I was randomly browsing around some Introduction to circuits websites when I came along this:
The text that went with it is:
Now let us consider what happens when using the output of a chip, such
as the 74HC04, to operate an external device. For example, the circuit
on the right drives an LED. When the gate is HIGH, then there is no
path to GND for cathode of the LED L1. When the gate is LOW, then
output pin 2 is connected to ground, and current flows. Since R3 only
allows 15mA of current to pass, the gate is safe from being
overloaded. Remember that most gates can handle 20mA of current. The
same holds true for most microcontrollers.
Can someone explain how this works (I realize this is probably super newbish to most people)

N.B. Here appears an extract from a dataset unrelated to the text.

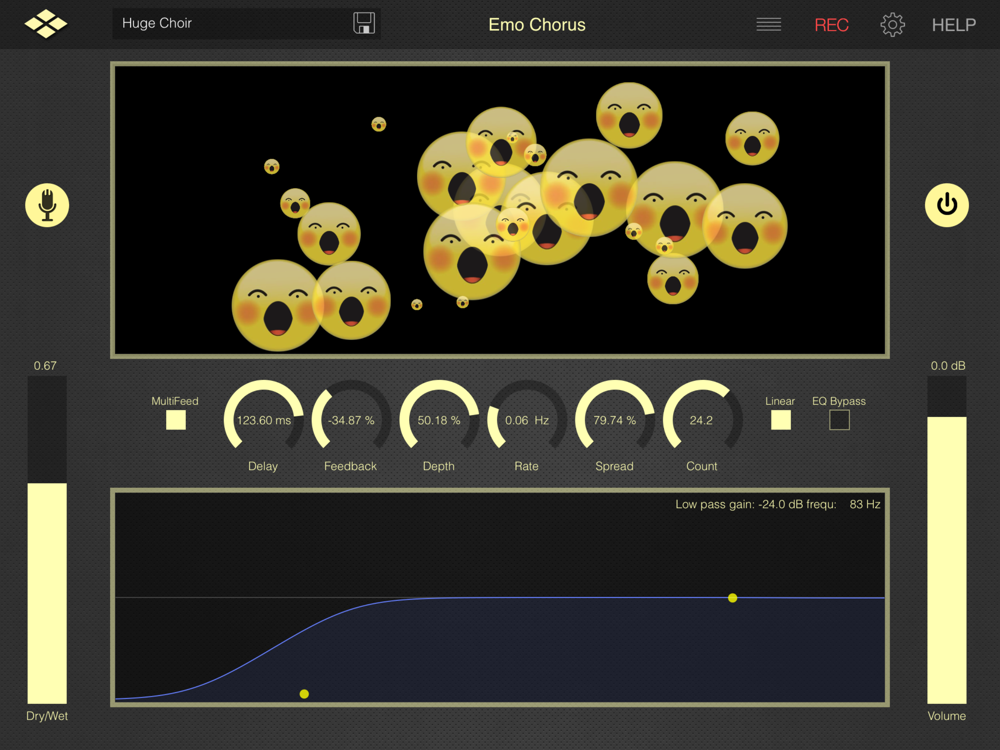Save preset using floppy disk icon
Image resolution: width=1000 pixels, height=750 pixels.
pos(364,23)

I understand how logic gates work, that is an OR gate correct? My "assumption" is that since it's an OR gate….when the Input (or 1) is set to low (or zero) it allows current to pass through?….but if thats the case shouldn't it be like….facing the other way. I guess im confused at why the LED is on the output side with Vcc. I guess I just don't understand why the OR gate isn't facing the other way. Im probably being dumb lol
Best Answer
To expand a bit on @Barsmonster's answer, if you look at the CMOS implementation of a gate, there is a "pull-up" network of P-type transistors and a "pull-down" network of N-type transistors. The inverter is the simplest case of such a gate and it looks something like this:
When A (labeled "1" in your diagram) is set to Vss (GND), the P-type transistor turns on (and the N-type transistor turns off), and Q (labeled "2" in your diagram) is effectively connected to Vdd. When A is set to Vdd the N-type transistor turns on (and the P-type transistor turns off), and Q is effectively connected to Vss.
The current limit they are talking about is how much the N-type transistor can sink without burning up.